С отчаянными криками Давид бросился на помощь к мадам Бюлов. То же сделал и я.
— Что ты наделала? Что это? — Юноша с трудом разжал пальцы Элен и вынул из-под уха тонкую бурого цвета иглу.
— Догадайся! — фыркнула Зои. А потом развернулась и, направляясь обратно к воротам, бросила через плечо: — Яд сетчатого древолаза. Пойсон дарт фрогс.
— Ты с ума сошла! — Давид оставил Элен в моих руках, и, расположив на ладони дротик, в отчаянии бормотал. — Нет! Нет, Зои, ты, с ума сошла… Это же твоя мать! Ты с ума сошла…
— Зато ты у нас самый разумный-преразумный. — Девушка вернулась на улицу, к авто, но через минуту уже шагала обратно, неся нечто тяжелое в черном кожаном чемоданчике. Его она уложила на пол и, усевшись рядом, старательно стала распаковывать. На мгновение я подумал, это динамит, а мы сейчас все взлетим на воздух.
Но в черном кожаном чемоданчике оказался граммофон, только без рупора, усовершенствованный братьями Эмилем и Шарлем Пате. Я видел такой у Иноземцева, он называл его «патефон». Он состояла из коробки красного дерева, внутри диск, покрытый мягкой резиновой прокладкой. На прокладку укладывали другой диск из эбонита, на котором невидимыми дорожками нанесен звук. Звук этот воспроизводился с помощью иглы, насаженной на чувствительную мембрану. С боку у патефона была ручка; чтобы извлечь из пластины какие-либо звуки, необходимо вращение диска. Ручкой раскручивали спираль внутри и некоторое время наслаждались игрой «пластинки», потом, когда завод кончался, а звуки исчезали, ее нужно было раскрутить вновь.

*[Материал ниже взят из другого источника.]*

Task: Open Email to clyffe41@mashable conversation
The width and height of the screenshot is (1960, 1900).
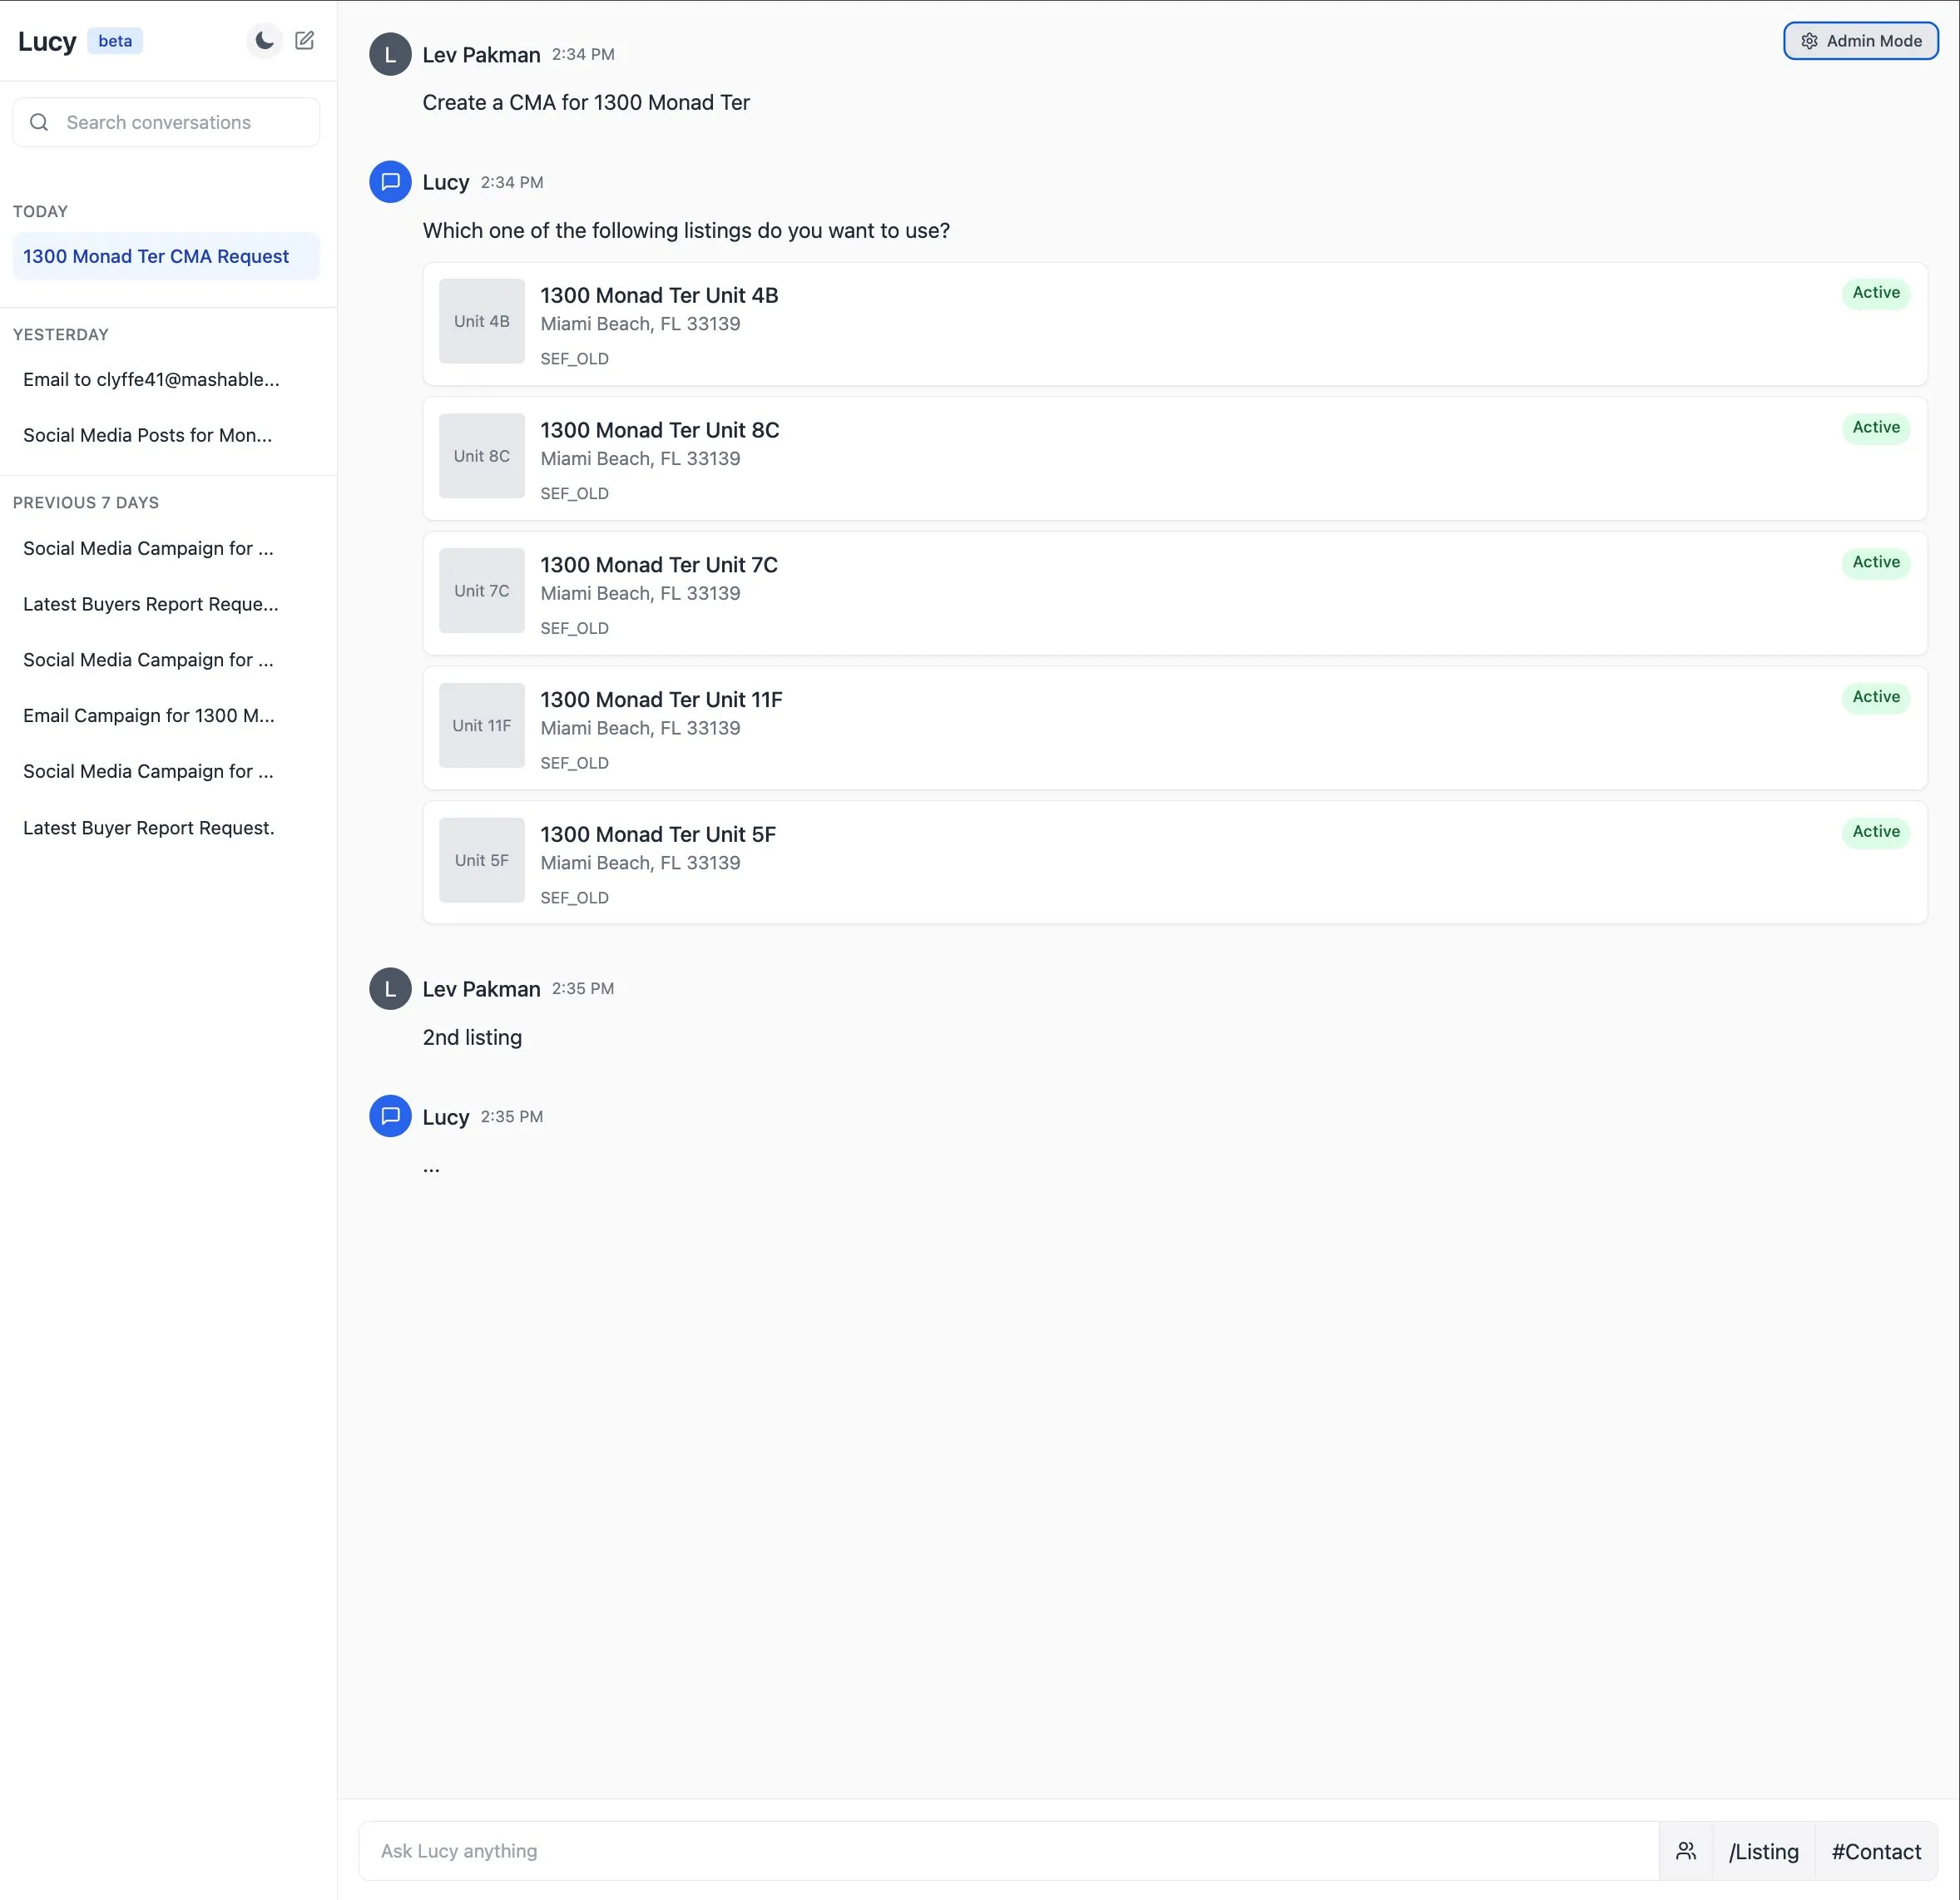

Зои насадила одну из таких «пластинок» на короткий штырь в центре патефона, раскрутила ручку и медленно, не дыша, точно разминировала бомбу, опустила иглу. Раздалось громкое шипение, потом я расслышал, как хлопнула дверь, зашелестела бумага — не то тетрадные листы, не то книга, заскрипело перо, и вдруг кто-то каркнул, до того оглушительно, что Давид вздрогнул. Вздрогнул, побелел и даже прикрыл глаза, будто ему только что зачитали смертный приговор.
Среди шума и шороха стали различимы голоса. Один — женский, другой — мужской.
— …ведь все не так печально, как ты думаешь. Герши просто человек с большим воображением, — говорил первый. И это была Элен.
— Нет, здесь что-то другое. Возможно, слуховые галлюцинации или особенное, неизученное состояние сознания. Нужно непременно сыскать причину такого умопомрачения, — отвечал второй. Это был Давид.
— Ну неужели обязательно его убивать?